Calibration and Generalization: For classical PO with i.i.d. data, convex surrogates (e.g., SPO+) are Fisher consistent and enjoy generalization guarantees via Rademacher complexity; recent results extend uniform calibration and regret rates to dependent (mixing) data and autoregressive models (Liu et al., 2024).
Loss Function Design: Efficient global losses (EGL) replace restrictive local-loss assumptions, enabling feature-based parameterization and model-based sampling for robust, sample-efficient loss construction (Shah et al., 2023).
Theoretical Regret Bounds: ESR minimizes regret directly under mild assumptions, attaining regret $O(n^{-1/4})$ in black-box decision problems (Tan et al., 2024); similar surrogates have been proven to yield sublinear regret in convex, strongly convex, and general decision architectures (Liu et al., 2024).
Proxy-based Approximations: LtOF quality depends on the representational coverage of the proxy in training and requires careful constraint reproduction to avoid feasibility drift in complex or discrete domains.
Open Problems: Guaranteeing exact feasibility, extending PO frameworks for combinatorial and hybrid problems, and automating method selection for given problem structure remain active areas of research (Kotary et al., 2024, Kotary et al., 2023).

7. Tooling, Extensions, and Future Directions

Libraries and Implementations: PyEPO provides extensible PyTorch-based implementations of PO for linear and integer programming, supporting multiple loss architectures and workflows (Tang et al., 2022).
Accelerated Training: Novel methods such as cone-aligned vector estimation (CaVE) exploit convex relaxations to enable fast decision-focused training without repeated integer optimization, delivering state-of-the-art results on large VRP and TSP instances (Tang et al., 2023).
Multi-task and Continual Learning: PO has been generalized to multi-task regimes, balancing regret across diverse operational tasks through shared deep representations and adaptive loss weightings (Tang et al., 2022, Pu et al., 11 Nov 2025).
Risk and Robustness Integration: Frameworks such as Predict-then-Calibrate decouple prediction and uncertainty quantification, enabling robust and distributionally robust decisions with coverage guarantees by calibrating model residuals (Sun et al., 2023).

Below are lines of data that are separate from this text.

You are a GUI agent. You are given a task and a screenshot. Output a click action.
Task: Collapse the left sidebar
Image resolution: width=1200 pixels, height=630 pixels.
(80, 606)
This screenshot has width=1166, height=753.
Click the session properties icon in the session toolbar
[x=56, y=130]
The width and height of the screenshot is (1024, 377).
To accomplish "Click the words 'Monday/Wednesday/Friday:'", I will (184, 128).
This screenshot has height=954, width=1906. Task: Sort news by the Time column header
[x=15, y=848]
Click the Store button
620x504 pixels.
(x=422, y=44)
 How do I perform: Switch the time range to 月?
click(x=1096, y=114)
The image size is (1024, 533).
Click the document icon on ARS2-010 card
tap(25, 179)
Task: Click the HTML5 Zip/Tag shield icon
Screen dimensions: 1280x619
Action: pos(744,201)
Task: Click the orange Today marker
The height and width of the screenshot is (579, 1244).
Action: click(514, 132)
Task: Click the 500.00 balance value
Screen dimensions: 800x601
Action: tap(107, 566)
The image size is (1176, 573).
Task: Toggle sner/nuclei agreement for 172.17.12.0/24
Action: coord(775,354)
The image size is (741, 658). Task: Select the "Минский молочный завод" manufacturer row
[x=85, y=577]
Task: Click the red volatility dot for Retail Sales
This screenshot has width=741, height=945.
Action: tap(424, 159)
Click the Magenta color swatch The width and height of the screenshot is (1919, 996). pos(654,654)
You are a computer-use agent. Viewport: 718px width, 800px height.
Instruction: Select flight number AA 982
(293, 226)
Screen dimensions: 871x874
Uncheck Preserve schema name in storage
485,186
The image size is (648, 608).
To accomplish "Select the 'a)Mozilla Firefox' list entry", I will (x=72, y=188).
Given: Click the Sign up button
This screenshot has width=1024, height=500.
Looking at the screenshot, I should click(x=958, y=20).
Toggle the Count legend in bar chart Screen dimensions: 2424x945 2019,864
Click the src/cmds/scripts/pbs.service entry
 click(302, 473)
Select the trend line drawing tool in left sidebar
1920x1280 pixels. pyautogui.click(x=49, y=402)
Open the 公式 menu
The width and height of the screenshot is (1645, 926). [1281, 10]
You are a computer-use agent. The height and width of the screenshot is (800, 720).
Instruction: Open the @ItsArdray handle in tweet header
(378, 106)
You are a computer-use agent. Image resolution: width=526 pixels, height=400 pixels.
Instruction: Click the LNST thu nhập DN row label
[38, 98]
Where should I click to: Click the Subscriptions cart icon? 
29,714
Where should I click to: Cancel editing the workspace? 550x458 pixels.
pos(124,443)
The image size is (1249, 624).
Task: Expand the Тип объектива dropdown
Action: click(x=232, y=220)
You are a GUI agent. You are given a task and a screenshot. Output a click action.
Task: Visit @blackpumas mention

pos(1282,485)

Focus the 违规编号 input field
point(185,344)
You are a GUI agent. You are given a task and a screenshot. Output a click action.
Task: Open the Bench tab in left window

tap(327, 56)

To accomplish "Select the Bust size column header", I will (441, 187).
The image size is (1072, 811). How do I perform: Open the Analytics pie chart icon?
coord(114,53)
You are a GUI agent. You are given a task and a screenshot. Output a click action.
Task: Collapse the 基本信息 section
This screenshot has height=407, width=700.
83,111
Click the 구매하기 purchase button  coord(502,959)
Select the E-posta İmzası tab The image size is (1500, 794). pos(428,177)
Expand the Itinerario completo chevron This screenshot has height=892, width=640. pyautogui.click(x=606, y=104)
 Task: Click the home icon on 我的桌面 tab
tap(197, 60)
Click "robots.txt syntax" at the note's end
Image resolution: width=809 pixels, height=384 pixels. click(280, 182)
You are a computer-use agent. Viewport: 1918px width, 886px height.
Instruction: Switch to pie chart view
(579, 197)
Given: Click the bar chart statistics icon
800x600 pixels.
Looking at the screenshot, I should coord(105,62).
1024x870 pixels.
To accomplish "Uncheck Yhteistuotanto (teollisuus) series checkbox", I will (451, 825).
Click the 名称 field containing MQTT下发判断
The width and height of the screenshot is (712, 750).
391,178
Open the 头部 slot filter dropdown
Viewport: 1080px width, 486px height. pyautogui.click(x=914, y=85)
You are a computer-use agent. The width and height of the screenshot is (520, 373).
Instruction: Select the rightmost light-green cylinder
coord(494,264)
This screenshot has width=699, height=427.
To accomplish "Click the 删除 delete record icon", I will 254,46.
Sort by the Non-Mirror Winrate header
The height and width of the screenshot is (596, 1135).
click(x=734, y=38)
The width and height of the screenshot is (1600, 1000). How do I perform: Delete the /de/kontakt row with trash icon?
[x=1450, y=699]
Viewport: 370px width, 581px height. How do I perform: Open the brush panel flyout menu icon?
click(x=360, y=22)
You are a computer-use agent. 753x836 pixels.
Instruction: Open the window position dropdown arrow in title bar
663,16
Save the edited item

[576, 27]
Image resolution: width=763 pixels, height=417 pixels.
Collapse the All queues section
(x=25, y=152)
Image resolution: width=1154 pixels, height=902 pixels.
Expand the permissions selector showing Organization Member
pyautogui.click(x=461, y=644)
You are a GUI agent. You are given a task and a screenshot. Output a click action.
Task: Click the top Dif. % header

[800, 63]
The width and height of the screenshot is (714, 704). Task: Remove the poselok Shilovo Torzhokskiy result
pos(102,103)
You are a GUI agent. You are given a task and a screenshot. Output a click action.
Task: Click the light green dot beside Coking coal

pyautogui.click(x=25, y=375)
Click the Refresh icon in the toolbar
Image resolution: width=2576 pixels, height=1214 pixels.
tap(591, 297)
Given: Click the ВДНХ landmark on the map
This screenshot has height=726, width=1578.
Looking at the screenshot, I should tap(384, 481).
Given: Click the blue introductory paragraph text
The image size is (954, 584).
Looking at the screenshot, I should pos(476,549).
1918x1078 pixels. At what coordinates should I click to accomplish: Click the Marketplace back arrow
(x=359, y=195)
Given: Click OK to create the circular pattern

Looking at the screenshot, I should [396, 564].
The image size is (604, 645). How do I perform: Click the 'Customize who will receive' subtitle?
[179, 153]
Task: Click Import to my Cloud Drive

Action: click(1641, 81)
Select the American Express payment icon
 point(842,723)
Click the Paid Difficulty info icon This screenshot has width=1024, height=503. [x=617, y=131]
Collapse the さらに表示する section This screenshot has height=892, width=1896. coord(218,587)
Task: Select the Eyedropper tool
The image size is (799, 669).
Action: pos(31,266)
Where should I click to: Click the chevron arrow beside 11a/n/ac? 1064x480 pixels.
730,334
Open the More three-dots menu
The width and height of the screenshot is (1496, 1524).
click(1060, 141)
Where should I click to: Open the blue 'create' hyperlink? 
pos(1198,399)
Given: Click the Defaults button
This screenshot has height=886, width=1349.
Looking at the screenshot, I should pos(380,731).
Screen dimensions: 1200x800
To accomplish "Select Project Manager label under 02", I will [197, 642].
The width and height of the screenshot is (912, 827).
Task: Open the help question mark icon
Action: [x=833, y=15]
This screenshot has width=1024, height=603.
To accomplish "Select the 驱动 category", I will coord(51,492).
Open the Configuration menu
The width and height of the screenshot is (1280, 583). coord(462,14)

In summary, the Predict-then-Optimize approach is a unifying, extensible paradigm supporting high-stakes decision-making in complex, data-driven environments, with ongoing advances in loss function design, proxy learning, calibration, and scalable algorithmics (Kotary et al., 2024, Kotary et al., 2023, Jha et al., 2 Oct 2025, Tang et al., 2022).